Review

DIARY OF THE DEAD oder Old-School-George macht auf innovativ!

George A. Romero ist der „Gründungsvater“ des modernen Zombiefilms.
Langsam schlurfenden Untote und krass handgemachte Splattereffekte sind sein Markenzeichen. Vermengt man die bluttriefenden FX mit ein wenig Sozialkritik, hat man einen typischen „Romero“ im Player.
Beachtet man nur seine OF THE DEAD-Filme, erkennt man rasch, dass der Regisseur für jede neue Generation von Kinogängern einen Zombiefilm inszeniert hat, geprägt vom jeweiligen Zeitgeist und den zur Verfügung stehenden technischen Mitteln.

Die junge YOUTUBE- und MOCKUMENTARY-Generation bekommt vom Altmeister DIARY OF THE DEAD vorgesetzt, ob das mir als Old-School-Fan nun passt oder nicht!
Da ich mit Romeros Filmen aufgewachsen bin und seine fast schon revolutionären Zombie-Visionen zu schätzen weiß, näherte ich mich sehr skeptisch diesem innovativen „Wackelkamerafilm“.
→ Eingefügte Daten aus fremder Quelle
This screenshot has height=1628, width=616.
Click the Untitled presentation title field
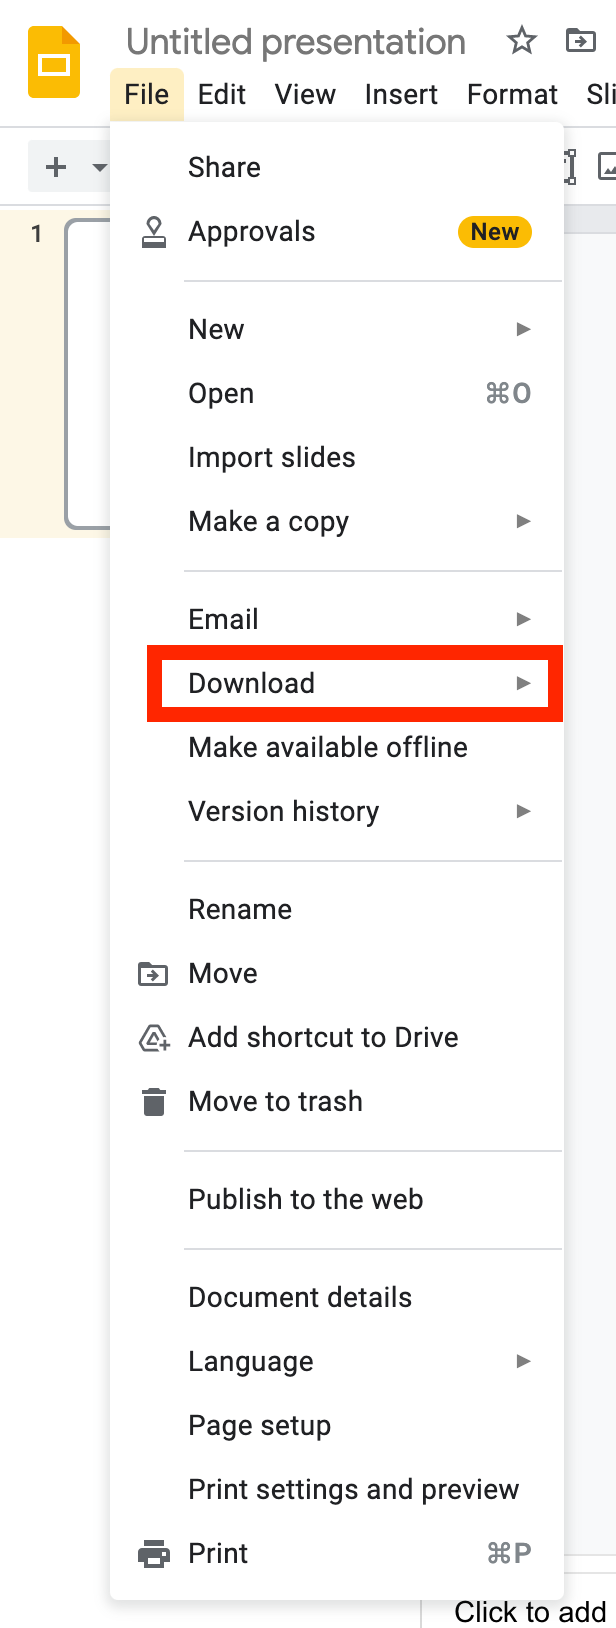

Am Ende des Filmes habe ich noch immer keine Vorliebe für diesen innovativen Aufnahmestil entwickelt, doch ich muss auch anerkennen, dass mich Romeros Film nicht so sehr genervt hat wie andere Filme dieser Art. Vielleicht sind es die passablen Schauspieler, vielleicht sind es die spärlichen Goreeffekte, die handmade oder pc-made stimmig zu den gezeigten Szenen passen oder vielleicht sind es auch die gemeinen und schwarzhumorigen Einfälle, die ich zu sehen bekommen habe – ich muss sagen, DIARY OF THE DEAD hat mich unterhalten!

Unterm Strich kann ich das Movie nur „experimentierfreudigen“ Zombiefilm-Fans oder Mockumentary-Fans empfehlen. Alle, die es lieber „altmodisch“ in Zombiefilmen mögen, sollten – Romero hin, Romero her - einen großen Bogen um DIARY OF THE DEAD machen.